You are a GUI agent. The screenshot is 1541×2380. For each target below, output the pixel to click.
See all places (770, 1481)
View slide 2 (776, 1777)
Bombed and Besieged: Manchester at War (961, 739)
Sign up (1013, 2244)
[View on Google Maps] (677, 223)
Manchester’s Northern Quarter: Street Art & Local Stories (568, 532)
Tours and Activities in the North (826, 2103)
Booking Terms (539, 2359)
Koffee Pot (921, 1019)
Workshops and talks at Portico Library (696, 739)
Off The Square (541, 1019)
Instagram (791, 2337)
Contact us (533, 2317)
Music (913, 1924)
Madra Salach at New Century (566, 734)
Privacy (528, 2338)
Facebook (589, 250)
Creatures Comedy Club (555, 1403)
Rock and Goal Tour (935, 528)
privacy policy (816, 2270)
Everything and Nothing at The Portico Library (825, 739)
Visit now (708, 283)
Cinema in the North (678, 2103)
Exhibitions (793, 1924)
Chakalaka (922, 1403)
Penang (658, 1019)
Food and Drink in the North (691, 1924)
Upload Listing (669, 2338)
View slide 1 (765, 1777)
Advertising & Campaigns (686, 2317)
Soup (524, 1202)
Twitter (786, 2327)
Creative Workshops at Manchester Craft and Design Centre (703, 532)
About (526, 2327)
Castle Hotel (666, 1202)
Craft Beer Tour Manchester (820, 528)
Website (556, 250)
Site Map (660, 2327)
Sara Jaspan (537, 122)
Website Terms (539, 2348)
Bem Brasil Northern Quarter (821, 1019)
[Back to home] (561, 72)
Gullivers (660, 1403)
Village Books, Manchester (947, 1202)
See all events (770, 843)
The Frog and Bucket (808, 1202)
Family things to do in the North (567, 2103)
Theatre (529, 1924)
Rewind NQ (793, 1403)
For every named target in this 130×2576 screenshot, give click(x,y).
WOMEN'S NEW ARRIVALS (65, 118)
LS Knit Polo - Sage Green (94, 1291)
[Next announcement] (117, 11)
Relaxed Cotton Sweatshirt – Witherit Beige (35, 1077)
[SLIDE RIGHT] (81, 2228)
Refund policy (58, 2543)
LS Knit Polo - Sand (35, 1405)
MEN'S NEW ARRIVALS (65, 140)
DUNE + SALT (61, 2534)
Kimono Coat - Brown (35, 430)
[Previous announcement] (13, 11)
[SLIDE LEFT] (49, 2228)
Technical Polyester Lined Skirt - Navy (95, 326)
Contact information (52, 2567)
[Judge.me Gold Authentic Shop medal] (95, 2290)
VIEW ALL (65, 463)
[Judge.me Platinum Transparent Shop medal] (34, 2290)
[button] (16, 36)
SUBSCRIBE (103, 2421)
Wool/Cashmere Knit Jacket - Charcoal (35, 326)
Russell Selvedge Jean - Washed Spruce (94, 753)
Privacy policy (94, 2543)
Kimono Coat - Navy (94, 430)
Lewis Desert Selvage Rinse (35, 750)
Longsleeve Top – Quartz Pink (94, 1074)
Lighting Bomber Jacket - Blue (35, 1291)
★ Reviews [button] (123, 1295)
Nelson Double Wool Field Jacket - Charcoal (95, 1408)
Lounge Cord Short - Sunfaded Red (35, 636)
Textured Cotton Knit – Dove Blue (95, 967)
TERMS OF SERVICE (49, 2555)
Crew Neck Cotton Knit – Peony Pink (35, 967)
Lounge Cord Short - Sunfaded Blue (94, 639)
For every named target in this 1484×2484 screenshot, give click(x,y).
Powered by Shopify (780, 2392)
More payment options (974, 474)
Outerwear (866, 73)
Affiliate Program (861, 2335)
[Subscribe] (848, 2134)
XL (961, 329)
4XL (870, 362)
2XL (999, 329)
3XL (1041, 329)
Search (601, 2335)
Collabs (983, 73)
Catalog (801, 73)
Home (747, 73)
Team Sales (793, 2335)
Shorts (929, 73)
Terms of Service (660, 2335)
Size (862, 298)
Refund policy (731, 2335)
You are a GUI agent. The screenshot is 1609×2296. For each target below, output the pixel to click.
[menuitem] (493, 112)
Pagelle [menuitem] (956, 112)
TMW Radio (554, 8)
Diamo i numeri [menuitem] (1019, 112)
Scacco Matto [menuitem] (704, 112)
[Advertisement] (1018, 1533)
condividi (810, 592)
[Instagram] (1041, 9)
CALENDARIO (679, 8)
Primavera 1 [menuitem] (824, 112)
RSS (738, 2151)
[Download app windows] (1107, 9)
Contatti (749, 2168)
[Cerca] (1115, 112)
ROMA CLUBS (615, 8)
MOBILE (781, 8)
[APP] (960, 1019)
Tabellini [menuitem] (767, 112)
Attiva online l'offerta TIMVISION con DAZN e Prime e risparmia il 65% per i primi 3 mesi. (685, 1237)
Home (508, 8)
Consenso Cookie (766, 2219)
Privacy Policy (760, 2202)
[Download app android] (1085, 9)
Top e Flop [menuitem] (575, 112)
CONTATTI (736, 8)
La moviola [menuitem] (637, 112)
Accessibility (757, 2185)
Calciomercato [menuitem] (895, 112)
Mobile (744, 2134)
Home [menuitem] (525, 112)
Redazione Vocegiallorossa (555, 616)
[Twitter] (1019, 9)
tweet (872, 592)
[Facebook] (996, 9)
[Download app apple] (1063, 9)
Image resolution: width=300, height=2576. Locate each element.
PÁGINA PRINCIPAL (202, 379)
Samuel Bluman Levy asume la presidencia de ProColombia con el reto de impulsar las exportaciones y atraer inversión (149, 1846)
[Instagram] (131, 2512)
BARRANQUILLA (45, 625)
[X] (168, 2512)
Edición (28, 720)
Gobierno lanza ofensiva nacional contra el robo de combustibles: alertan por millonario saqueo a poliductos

++++++

EXERCISE
Find every line above where the word "Polo" occurs, and copy that line.

RESULT OF THE TASK
LS Knit Polo - Sage Green (94, 1291)
LS Knit Polo - Sand (35, 1405)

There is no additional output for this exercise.